12.12.2019 ( Modifié le : 13.12.2019 )

TRIAL International et Open Society Justice Initiative (OSJI) saluent l’ouverture d’une enquête pénale par le Ministère public de la Confédération sur les agissements de Christoph Huber, un ressortissant suisse actif dans le secteur minier. M. Huber est suspecté de pillage de ressources naturelles en République démocratique du Congo, un crime de guerre aux yeux de la loi suisse. En novembre 2016, les deux organisations avaient déposé une dénonciation pénale, étayée par les nombreuses preuves récoltées au cours de leur enquête débutée en 2013.

L’exploitation illégale de ressources naturelles d’une zone de conflit pourrait valoir à M. Huber d’être accusé de pillage, un crime de guerre selon le droit international humanitaire. ©GuyOliver/IRIN

Le Ministère public de la Confédération (MPC) a confirmé avoir ouvert une procédure pénale contre l’homme d’affaires suisse Christoph Huber, selon les révélations de l’agence de presse Bloomberg. Le MPC enquête sur les accusations – formulées par TRIAL International et OSJI – de commerce illicite de minerais en République démocratique du Congo (RDC) au cours de la deuxième guerre du Congo entre 1998 et 2003.

« Nous avons mis la main sur des documents commerciaux, ainsi que des documents internes du RCD-Goma, démontrant les liens d’affaire entretenus par Christoph Huber et ce groupe armé», a déclaré Bénédict De Moerloose, responsable du programme Procédures et enquêtes internationales de TRIAL International. «A l’heure où le public exige un engagement accru du secteur privé en faveur du respect des droits humains, l’ouverture d’une enquête sur les agissements d’un homme d’affaire occidental impliqué dans un commerce illégal en zone de conflit envoie un message fort à tout le secteur minier. »

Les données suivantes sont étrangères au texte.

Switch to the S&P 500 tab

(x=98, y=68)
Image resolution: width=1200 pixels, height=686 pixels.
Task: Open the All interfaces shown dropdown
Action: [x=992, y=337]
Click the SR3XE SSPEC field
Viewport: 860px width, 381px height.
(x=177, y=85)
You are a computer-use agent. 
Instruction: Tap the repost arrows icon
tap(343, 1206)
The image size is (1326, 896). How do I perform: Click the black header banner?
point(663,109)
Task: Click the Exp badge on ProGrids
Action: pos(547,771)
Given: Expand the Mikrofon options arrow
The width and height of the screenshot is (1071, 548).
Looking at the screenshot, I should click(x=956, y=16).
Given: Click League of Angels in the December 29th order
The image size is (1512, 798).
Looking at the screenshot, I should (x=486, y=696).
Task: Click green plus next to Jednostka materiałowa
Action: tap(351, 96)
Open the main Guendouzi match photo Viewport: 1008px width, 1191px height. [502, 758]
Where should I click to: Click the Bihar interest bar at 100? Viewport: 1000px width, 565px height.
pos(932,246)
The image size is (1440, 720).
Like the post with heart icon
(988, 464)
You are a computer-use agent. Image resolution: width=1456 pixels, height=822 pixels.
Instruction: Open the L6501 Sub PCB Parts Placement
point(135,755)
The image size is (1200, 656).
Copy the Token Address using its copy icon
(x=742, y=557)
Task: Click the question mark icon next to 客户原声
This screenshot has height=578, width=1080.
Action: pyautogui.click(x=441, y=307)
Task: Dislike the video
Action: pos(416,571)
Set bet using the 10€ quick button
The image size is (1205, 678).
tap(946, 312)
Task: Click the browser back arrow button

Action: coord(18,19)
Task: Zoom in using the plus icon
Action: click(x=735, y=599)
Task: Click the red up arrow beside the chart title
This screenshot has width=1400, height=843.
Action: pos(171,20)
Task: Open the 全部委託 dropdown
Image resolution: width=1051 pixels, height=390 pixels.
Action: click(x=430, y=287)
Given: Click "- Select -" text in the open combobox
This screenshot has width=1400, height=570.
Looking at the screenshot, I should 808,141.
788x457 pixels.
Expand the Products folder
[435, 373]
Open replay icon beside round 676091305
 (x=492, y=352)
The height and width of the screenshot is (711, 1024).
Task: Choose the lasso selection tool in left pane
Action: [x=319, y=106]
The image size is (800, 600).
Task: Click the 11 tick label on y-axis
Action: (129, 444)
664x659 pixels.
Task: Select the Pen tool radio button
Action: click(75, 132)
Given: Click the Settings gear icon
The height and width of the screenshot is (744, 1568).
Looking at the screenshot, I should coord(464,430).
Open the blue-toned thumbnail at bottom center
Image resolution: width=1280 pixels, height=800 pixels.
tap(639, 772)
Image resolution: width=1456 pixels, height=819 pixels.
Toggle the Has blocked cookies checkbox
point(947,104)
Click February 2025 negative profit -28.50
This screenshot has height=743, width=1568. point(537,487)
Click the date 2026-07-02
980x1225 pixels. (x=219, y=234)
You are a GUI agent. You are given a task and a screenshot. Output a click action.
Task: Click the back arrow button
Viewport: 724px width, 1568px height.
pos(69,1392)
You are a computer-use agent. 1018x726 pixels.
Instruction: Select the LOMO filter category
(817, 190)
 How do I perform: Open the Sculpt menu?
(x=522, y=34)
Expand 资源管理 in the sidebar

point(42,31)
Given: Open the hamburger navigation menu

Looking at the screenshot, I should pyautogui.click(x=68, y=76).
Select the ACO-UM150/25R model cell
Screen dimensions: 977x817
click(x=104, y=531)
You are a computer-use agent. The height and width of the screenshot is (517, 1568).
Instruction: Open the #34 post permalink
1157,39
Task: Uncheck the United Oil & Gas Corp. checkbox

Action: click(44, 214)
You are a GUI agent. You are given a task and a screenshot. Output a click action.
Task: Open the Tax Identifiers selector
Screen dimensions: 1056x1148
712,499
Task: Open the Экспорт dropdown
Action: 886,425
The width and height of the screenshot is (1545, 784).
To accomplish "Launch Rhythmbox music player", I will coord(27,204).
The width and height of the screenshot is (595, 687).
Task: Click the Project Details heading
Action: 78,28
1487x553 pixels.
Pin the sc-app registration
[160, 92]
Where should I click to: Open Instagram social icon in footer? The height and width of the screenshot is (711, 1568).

Selon Ken Hurwitz, responsable du programme anticorruption de OSJI, « de nombreux conflits sont encore alimentés par la vente illégale de ressources pillées. Mais les entreprises et les hommes d’affaires impliqués ne sont que trop rarement poursuivis. Nous saluons l’ouverture d’une procédure par les autorités suisses dans cette affaire aussi complexe qu’importante. »

Les explications de Bénédict De Moerloose dans l’émission Forum de la Radio Télévision Suisse, le 12 décembre 2019

Des liens avec un groupe armé

Les deux organisations ont notamment découvert que M. Huber commerçait directement avec le RCD-Goma, un groupe armé accusé de crimes de guerre qui contrôlait de larges territoires dans l’Est du Congo pendant le conflit. L’exploitation illégale et l’appropriation de ressources naturelles d’une zone de conflit vaut à M. Huber d’être accusé de pillage, un crime de guerre selon le droit international humanitaire, et punissable selon le code pénal suisse d’une peine de prison de trois ans au moins.

En 2001, l’entreprise représentée par M. Huber a obtenu quatre concessions minières de la part du RCD-Goma, qui occupait militairement la zone dans laquelle se trouvent les mines. L’octroi de ces concessions était assorti de garanties de protection, assurées par les soldats du groupe armé. M. Huber est impliqué dans le commerce de minerais dans la région au moins depuis 1997 pour le compte d’autres entreprises, y compris suisses.

Les deux organisations invitent maintenant le MPC à conclure rapidement son enquête.

Un éventuel procès dans cette affaire constituerait un précédent historique. En effet, aucun acteur économique n’a été condamné pour pillage de matières premières depuis les procès qui ont suivi la Seconde Guerre Mondiale. Pourtant, cette pratique a atteint des proportions alarmantes au cours des dernières décennies.